§ **Exercise directions**
Starting at the line that contains "You are a GUI" and stopping at the line that contains "This screenshot has height=379, width=796.", transcribe every line of the material below exactly; pictures stay out.

§ **Provided entries**
★ ★ ★

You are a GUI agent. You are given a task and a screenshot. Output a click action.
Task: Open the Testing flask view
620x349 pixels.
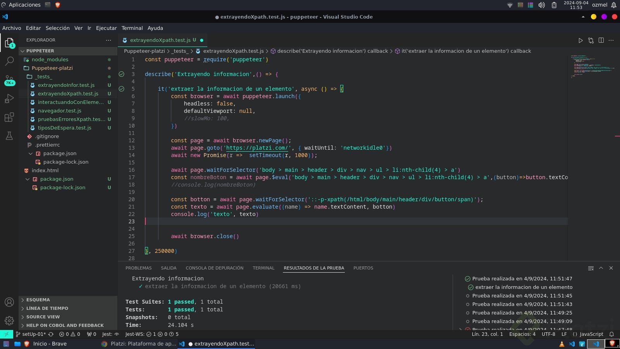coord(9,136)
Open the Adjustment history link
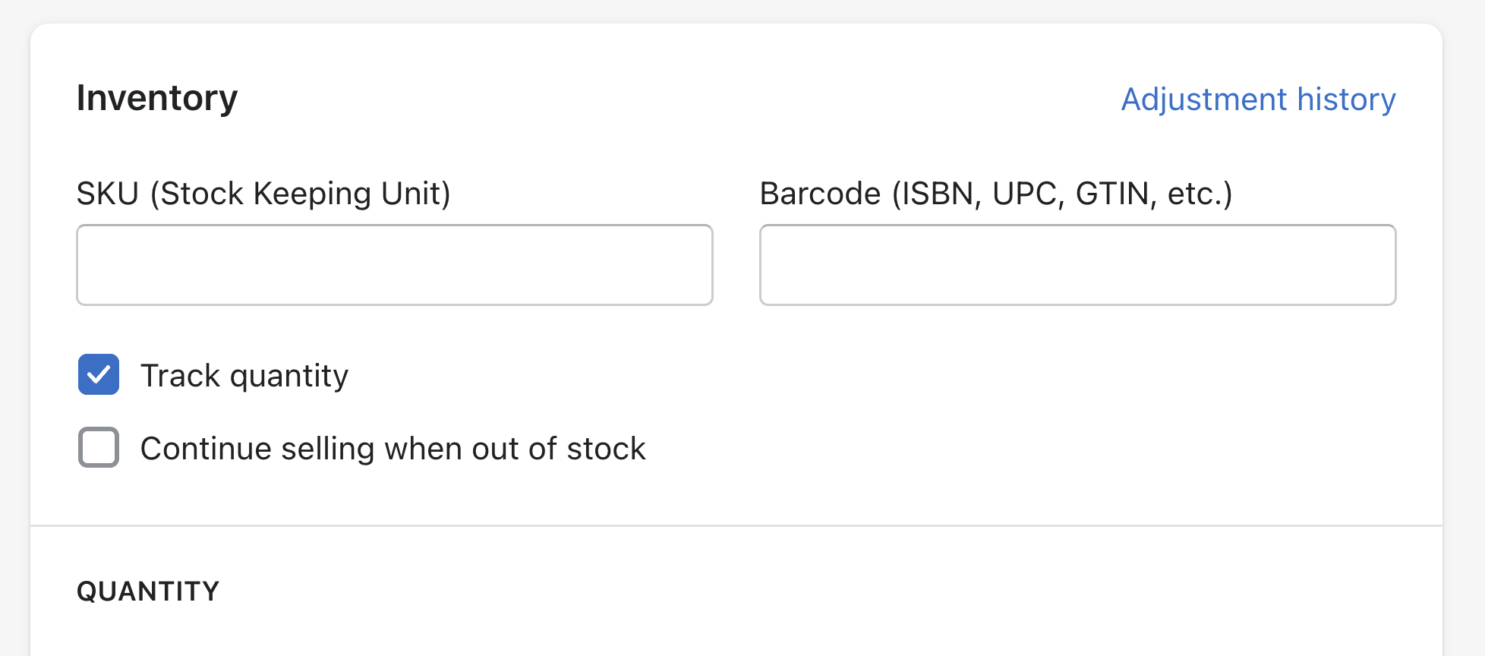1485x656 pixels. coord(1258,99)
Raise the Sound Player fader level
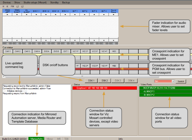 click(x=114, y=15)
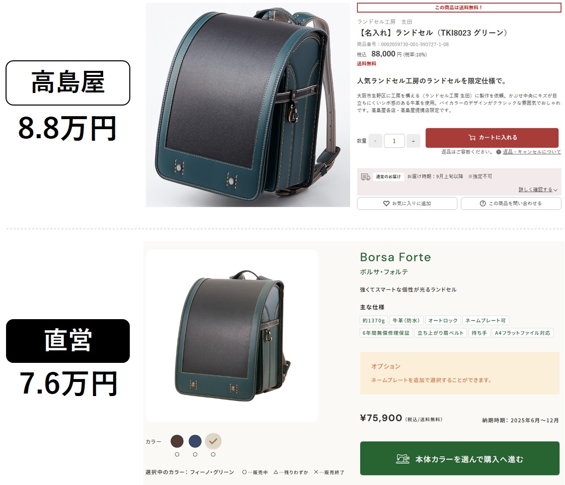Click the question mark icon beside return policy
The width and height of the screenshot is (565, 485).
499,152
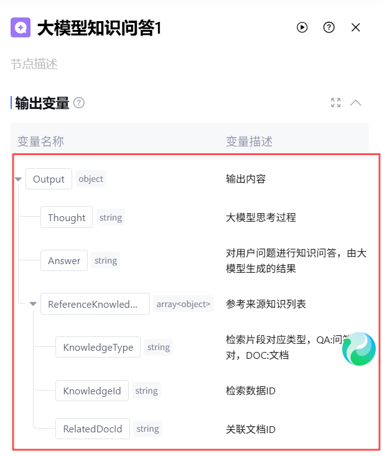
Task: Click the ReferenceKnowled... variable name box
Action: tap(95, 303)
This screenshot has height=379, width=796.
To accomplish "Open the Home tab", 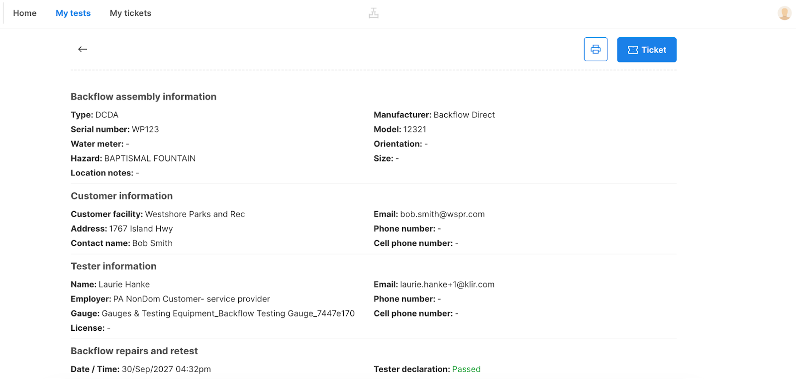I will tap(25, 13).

★ ★ ★

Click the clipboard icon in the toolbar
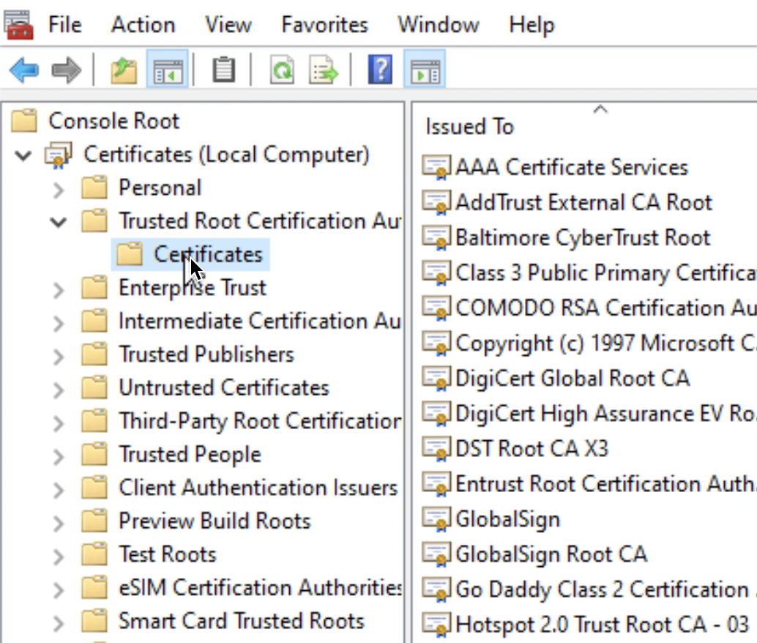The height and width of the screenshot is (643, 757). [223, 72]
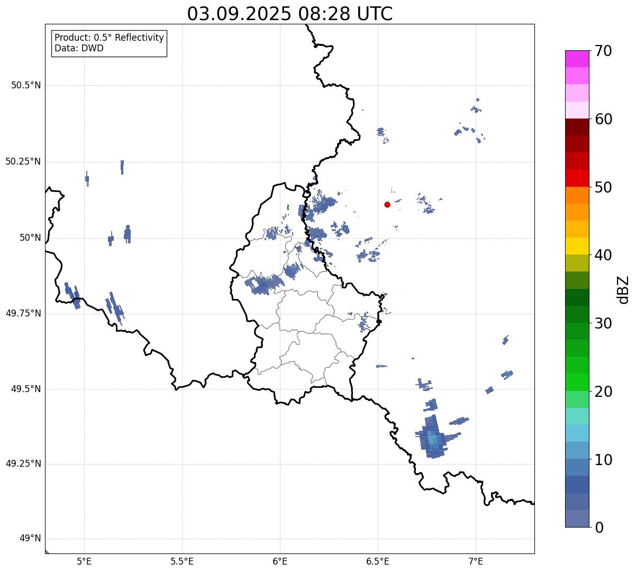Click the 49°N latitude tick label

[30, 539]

★ ★ ★

§ **The answer**
You are a GUI agent. You are given a task and a screenshot. Output a click action.
Task: Open the Testing flask view
620x349 pixels.
coord(9,136)
Open the Adjustment history link
1485x656 pixels. coord(1258,99)
Raise the Sound Player fader level
 click(x=114, y=15)
Click the question mark icon beside return policy
The width and height of the screenshot is (565, 485).
499,152
Task: Click the ReferenceKnowled... variable name box
Action: tap(95, 303)
This screenshot has height=379, width=796.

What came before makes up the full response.